Uma parceria entre a PUC Minas e a líder mundial em software de projetos 3D, Dassault Systèmes, vai levar à sala de aula da universidade tecnologia de ponta na área de aeronáutica, mecânica e mecatrônica. A empresa está disponibilizando aos alunos da PUC Minas uma plataforma colaborativa que permite uma série de experimentações, como desenho de peças, estudos de materiais e simulação de equipamentos em situações reais de uso. A expectativa dos gestores da Dassault Systèmes é qualificar mão de obra para a indústria 4.0.

Porta-voz da Dassault Systèmes nos projetos de implementação da plataforma no ambiente educacional, Ligia Oliveira explica que a parceria com as universidades está dentro da estratégia da empresa de disseminação da tecnologia. Ela destaca que a Dassault Systèmes é uma empresa especializada na experiência 3D e oferece soluções diversas que serão usadas na indústria do futuro. Para ela, essas soluções só serão eficientes se forem utilizadas por profissionais que também foram formados para essa nova indústria e, por isso, a empresa considera tão importante a comunicação com a universidade.

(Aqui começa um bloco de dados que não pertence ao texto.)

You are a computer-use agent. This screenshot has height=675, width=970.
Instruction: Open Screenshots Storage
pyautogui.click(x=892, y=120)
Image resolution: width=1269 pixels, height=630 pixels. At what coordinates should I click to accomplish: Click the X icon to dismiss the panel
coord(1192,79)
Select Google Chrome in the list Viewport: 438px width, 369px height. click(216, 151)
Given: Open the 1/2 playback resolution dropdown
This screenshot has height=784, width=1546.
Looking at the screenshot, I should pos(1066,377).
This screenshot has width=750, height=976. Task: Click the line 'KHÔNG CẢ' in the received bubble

“Essas soluções precisam ser conhecidas pelos profissionais que vão utilizá-las. Nossa ideia é que esses profissionais, que hoje são alunos, dominem as soluções da indústria do futuro”, frisa. Nesse sentido, a Dassault Systèmes não apenas disponibiliza sua plataforma, como a personaliza para o uso na universidade a partir de metodologias educacionais. “Usamos metodologias que levam os alunos a explorarem o ambiente colaborativo, buscando aprendizado na resolução de problemas”, destalha.

De acordo com ela, a plataforma colaborativa estará disponível para os alunos dos cursos de engenharia aeronáutica, mecânica e mecatrônica. A solução permite que os alunos aprendam a partir de projetos práticos, possibilitando o desenho de peças, estudos de materiais, simulação de equipamentos em situações reais de uso e análise de possíveis melhorias no projeto. Já no primeiro semestre do curso de engenharia aeronáutica, os alunos aprendem a trabalhar com o software para criar o projeto de uma pequena aeronave funcional com uso de dispositivos de Internet das Coisas.

Ligia Oliveira destaca que a parceria gera benefício também para o Estado, que ganha competitividade com profissionais mais capacitados. “Estamos disponibilizando uma tecnologia que é a mesma usada no exterior. Isso quer dizer que estamos colocando os profissionais no mesmo nível: eles chegarão ao mercado nacional ou internacional sem barreira limitadora de conhecimento”, afirma.